- Location: Winter Haven, Florida
- Coordinates: 28°03′32″N 81°42′39″W﻿ / ﻿28.0589°N 81.7109°W
- Type: natural freshwater lake
- Basin countries: United States
- Max. length: 4,810 feet (1,470 m)
- Max. width: 3,655 feet (1,114 m)
- Surface area: 277 acres (112 ha)
- Surface elevation: 128 feet (39 m)

= Lake Smart =

Lake Smart is a round natural freshwater lake, with a semicircular cove on its northwest side, on the northeast side of Winter Haven, Florida. Lake Smart has a water area of 277 acre. This lake is mostly surrounded by woods and citrus groves. On its north and west sides it is bordered by residential developments. On the northwest Florida State Route 544 runs along Lake Smart's cove.

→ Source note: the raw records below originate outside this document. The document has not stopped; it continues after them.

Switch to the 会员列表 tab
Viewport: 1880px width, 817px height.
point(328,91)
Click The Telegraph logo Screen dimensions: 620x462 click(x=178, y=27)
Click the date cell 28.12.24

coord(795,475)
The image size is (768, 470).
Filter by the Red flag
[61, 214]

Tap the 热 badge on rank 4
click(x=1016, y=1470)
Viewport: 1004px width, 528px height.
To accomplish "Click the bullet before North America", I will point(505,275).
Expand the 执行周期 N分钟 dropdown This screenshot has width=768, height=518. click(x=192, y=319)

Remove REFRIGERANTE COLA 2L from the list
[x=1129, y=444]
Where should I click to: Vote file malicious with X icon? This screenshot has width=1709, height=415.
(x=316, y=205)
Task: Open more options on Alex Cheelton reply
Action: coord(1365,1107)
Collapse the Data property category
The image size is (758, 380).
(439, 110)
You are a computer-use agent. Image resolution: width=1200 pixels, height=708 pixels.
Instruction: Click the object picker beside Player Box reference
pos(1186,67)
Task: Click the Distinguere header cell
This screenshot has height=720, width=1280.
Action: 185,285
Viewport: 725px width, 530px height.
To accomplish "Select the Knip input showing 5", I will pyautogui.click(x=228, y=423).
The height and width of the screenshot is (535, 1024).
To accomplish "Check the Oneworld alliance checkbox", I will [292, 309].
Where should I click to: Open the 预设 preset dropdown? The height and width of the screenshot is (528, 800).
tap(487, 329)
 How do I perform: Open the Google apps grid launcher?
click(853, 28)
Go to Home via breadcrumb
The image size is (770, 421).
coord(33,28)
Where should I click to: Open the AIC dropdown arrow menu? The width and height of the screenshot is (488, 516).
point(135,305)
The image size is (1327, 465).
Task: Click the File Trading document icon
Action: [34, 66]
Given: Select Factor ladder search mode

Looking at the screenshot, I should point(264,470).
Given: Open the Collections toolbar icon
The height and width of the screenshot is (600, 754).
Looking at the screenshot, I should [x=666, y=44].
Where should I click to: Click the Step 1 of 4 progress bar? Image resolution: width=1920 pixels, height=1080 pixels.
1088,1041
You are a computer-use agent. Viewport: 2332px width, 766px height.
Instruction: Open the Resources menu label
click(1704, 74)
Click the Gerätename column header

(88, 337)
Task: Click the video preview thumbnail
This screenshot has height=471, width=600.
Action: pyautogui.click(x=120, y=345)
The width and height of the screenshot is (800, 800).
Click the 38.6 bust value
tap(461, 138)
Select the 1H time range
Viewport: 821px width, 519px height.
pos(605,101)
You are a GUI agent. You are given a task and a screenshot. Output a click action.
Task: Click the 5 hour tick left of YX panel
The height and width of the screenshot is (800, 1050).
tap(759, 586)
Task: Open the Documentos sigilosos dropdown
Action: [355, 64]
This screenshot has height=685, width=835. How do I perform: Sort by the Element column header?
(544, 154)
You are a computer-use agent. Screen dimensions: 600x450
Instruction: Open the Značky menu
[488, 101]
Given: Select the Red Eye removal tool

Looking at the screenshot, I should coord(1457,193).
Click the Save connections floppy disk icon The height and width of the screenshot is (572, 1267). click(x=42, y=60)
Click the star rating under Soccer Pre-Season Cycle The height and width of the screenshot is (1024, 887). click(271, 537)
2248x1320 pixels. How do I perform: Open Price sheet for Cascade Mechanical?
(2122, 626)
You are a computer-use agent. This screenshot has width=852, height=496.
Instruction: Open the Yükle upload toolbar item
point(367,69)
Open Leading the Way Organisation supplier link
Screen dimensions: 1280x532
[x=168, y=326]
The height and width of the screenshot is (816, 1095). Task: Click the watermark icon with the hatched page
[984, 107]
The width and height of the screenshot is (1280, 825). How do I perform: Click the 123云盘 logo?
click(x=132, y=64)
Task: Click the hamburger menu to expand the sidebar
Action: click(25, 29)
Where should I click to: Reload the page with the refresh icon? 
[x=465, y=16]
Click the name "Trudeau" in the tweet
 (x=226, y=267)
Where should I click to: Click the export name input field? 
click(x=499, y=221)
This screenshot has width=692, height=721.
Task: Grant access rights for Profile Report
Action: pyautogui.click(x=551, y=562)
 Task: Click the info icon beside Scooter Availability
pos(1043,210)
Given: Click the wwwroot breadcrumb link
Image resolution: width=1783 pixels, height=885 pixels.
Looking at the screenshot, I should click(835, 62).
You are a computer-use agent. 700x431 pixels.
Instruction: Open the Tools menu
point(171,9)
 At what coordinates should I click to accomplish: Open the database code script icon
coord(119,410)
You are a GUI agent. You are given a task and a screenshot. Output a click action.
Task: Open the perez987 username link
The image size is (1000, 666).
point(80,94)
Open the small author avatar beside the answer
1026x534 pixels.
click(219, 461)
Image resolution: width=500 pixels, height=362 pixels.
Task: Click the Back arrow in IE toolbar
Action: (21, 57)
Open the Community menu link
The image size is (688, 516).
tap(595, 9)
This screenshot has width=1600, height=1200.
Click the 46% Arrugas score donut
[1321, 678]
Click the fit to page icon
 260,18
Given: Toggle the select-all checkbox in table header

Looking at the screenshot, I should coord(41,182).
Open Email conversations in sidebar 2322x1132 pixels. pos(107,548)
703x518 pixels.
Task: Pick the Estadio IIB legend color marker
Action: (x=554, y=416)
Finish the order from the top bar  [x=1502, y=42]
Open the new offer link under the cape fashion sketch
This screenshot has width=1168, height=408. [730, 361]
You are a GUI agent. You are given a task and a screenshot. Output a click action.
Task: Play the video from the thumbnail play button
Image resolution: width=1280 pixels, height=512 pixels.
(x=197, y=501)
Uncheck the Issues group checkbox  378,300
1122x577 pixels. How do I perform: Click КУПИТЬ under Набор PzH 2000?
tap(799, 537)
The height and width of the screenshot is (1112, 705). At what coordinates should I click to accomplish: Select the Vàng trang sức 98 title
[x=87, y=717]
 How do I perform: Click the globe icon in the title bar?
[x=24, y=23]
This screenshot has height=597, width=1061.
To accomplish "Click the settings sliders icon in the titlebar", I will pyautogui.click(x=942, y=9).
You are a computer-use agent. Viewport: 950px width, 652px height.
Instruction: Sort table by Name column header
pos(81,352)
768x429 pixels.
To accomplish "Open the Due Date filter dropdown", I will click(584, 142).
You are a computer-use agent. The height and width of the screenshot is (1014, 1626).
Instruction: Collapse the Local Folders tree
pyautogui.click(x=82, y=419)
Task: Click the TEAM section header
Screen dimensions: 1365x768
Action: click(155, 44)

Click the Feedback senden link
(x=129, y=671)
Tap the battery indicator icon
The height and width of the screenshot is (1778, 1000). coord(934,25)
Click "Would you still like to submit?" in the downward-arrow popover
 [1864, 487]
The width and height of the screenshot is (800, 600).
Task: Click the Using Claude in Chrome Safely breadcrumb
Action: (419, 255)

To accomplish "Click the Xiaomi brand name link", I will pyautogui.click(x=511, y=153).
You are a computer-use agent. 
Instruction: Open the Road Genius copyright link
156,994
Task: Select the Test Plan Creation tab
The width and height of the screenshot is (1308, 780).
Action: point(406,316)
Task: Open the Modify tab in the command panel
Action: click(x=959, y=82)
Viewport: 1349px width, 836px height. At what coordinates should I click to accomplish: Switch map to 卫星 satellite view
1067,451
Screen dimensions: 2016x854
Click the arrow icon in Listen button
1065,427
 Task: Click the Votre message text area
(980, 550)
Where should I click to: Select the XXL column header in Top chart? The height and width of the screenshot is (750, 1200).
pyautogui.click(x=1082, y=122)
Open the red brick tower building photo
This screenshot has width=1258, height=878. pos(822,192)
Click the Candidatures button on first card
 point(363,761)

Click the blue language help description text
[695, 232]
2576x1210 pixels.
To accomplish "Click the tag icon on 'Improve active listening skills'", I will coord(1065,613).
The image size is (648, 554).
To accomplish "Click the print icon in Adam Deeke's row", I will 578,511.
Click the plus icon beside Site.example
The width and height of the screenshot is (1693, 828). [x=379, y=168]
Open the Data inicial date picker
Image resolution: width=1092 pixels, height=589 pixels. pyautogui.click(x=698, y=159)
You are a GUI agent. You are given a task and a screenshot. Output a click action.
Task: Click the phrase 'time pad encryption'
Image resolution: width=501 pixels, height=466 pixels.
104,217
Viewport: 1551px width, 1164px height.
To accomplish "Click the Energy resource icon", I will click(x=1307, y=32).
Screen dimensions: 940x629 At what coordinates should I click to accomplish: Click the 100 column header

This lake has no public swimming areas or public boat ramps. However, a canal in the cove goes to Lake Conine to the west. Another canal, some of the time unusable because of its shallowness, is on the east side and connects to Lake Fannie. Lake Smart is on the northern chain of lakes connected by canals in the Winter Haven Chain of Lakes. In addition, the public may reach the shore of Lake Smart along Route 544, so this lake can be fished and boated by the public. The Hook and Bullet website says Lake Smart contains largemouth bass, bluegill and crappie.